Processing Amazon Bedrock log data with Go
Yesterday I wrote about an idea to allow users of my Chat-CLI program to save their chats and load them up again. My idea led me to design and build a serverless, event driven architecture that leverages the logs produced by every invocation to Amazon Bedrock. I got it all working today, but now I'm reconsidering what I've done.
Here's what I did
Firstly, I spent some time learning about how to connect the idea of a "conversation" together. This is pretty straight-forward, but I wanted this to all work asynchronously and offline, in the cloud, behind the scenes, you get it.
To do this, I learned about the "requestMetadata" property, which lets you add any number of key-value pairs to your request to invoke a LLM via Amazon Bedrock. My thinking was, I'd create a new UUID when a user starts a chat, and assign this UUID to each invocation. This way, each invocation log would have the UUID, which I could use later to distill the logs.
Amazon Bedrock logs are pretty robust. Each log shows the full turn by turn conversation that was sent as input to the model. It then shows the output from that invoke, as well as the number of tokens consumed for the request. With a chat scenario, these logs grow bigger and bigger over time, and they contain everything you need to reconstruct a chat later. In fact, you only need the most recent log, as it has the full conversation within the input context. So, the UUID is really a way for me to easily filter out all the old logs for the same conversation. It's a quick code update to the CLI client.
To process the logs, I built a very simply serverless, event driven architecture that does the following:
- An Amazon EventBridge Rule listens for new events whenever Amazon Bedrock writes a new log file to an Amazon Simple Storage Service (S3) bucket (the log bucket you configure in Bedrock's settings).

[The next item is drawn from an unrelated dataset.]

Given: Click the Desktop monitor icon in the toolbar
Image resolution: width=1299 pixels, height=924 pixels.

- The Rule then sends this event notification message to an AWS Lambda function, which processes the event and stores the relevant data in an Amazon DynamoDB table.

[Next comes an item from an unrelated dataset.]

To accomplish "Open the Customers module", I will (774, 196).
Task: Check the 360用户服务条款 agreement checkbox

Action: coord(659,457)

There were some nuances I needed to work out:
- Log files can contain multiple logs. So the code needed to be able to parse them appropriately.
- The log files are gzipped JSON files.
- Each log has a timestamp, which is nice, but which timestamp should I keep?

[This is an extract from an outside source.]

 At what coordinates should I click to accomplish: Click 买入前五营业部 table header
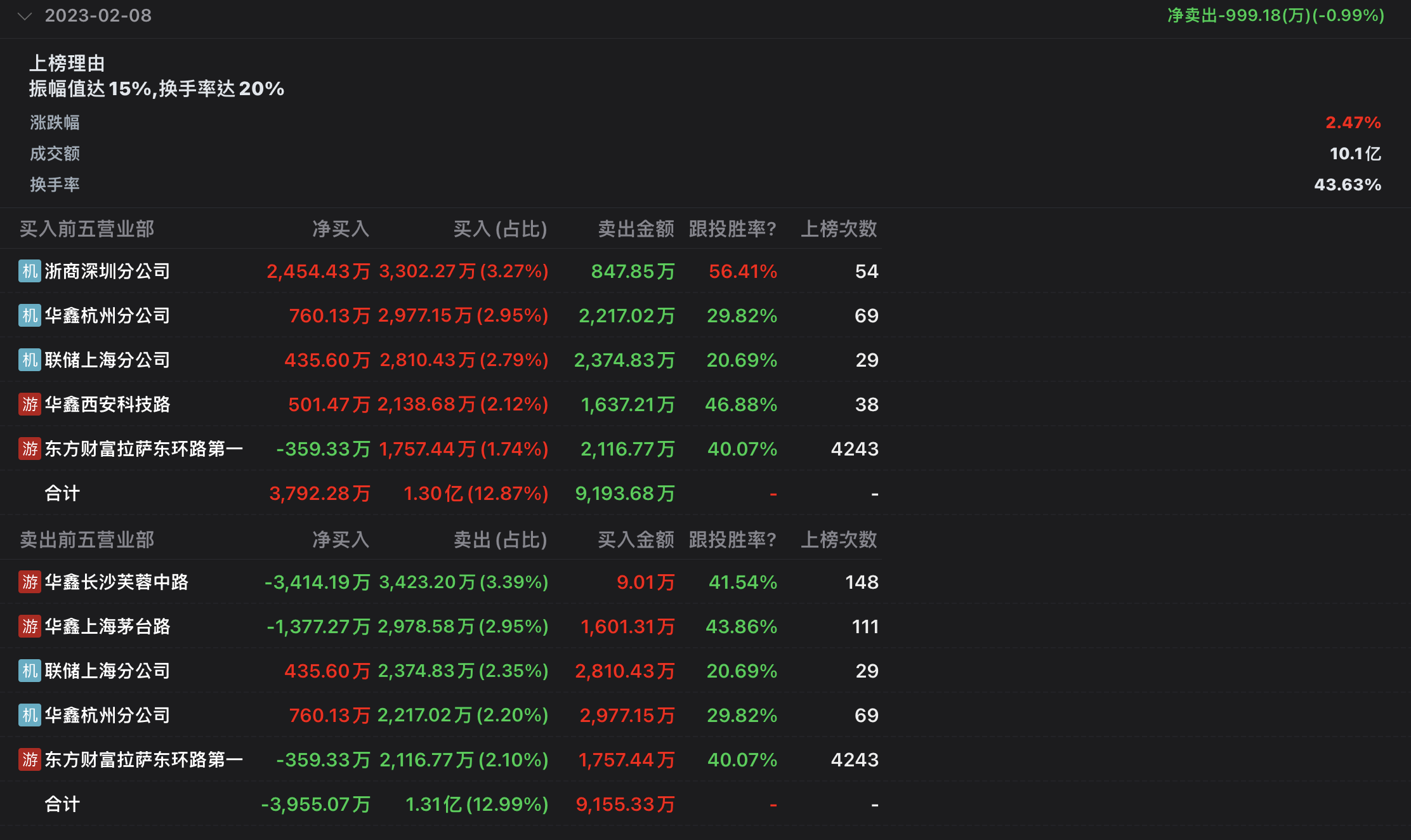[x=87, y=228]
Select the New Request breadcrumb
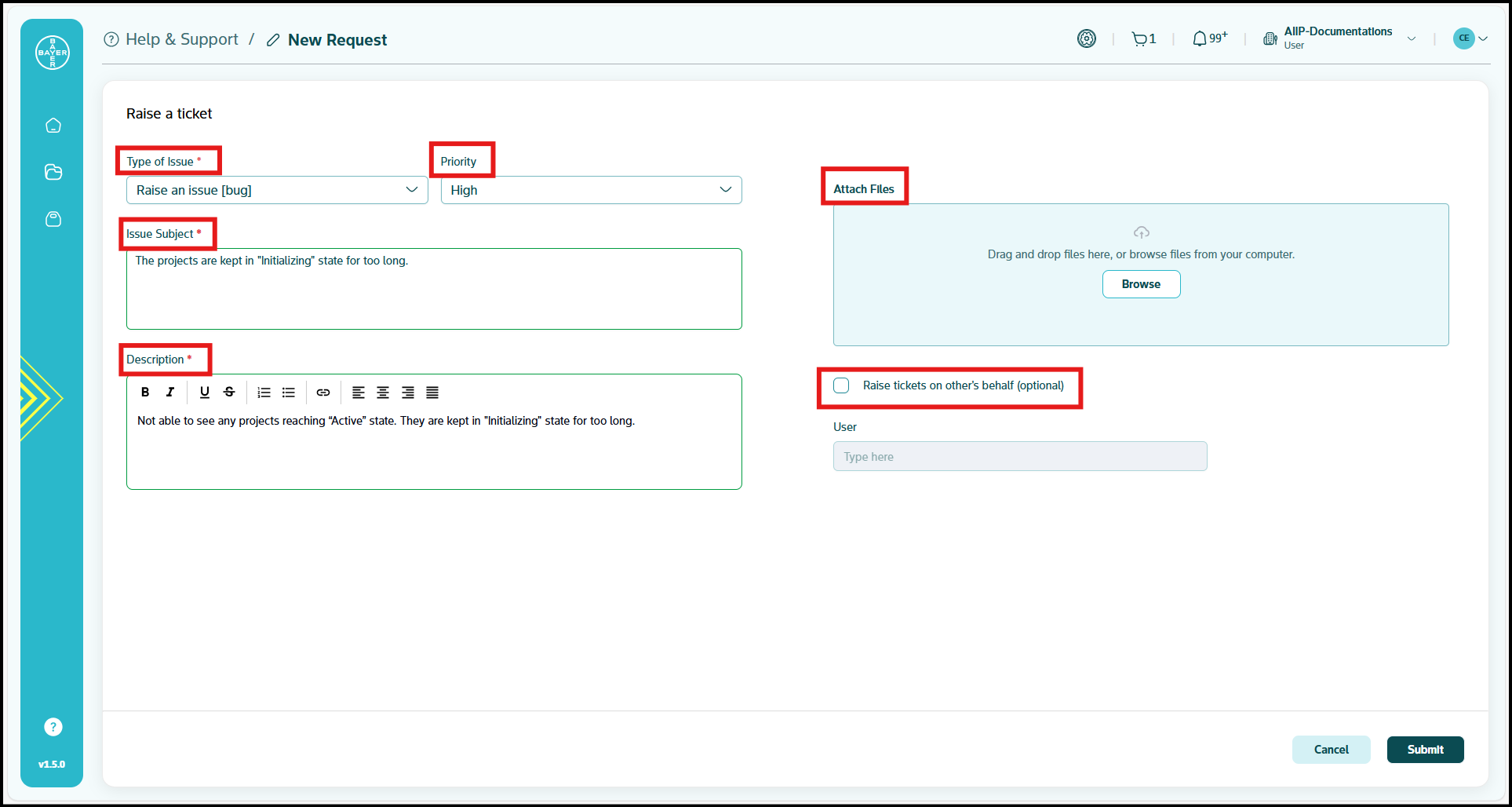This screenshot has width=1512, height=807. (x=337, y=39)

- I spent a while just thinking through DynamoDB table design, and this can be a rabbit hole.
It works, but

After tinkering and chatting with Claude about all kinds of things, I had a working prototype. I can see my chat messages in DynamoDB, and query them. Nice, but.
The thing is, I don't know if this is really what I wanted in the first place. It's elegant, and works, and leverages things that already exist, but why not just store the data locally in an SQLite database or something on the file system? I mentioned this in yesterday's post. I wound up working on the part of the project I was most comfortable with, and not the part that was actually the simpler and more efficient thing. Now I have this data processing pipeline, but who is actually going to use it? Who is gonna go through all the steps and pre-reqs to get it deployed and working?
Back to the drawing board I guess. The code and architecture I created is still a good thing though, and I think it will come in handy in the future, but right now I need to rethink a few things!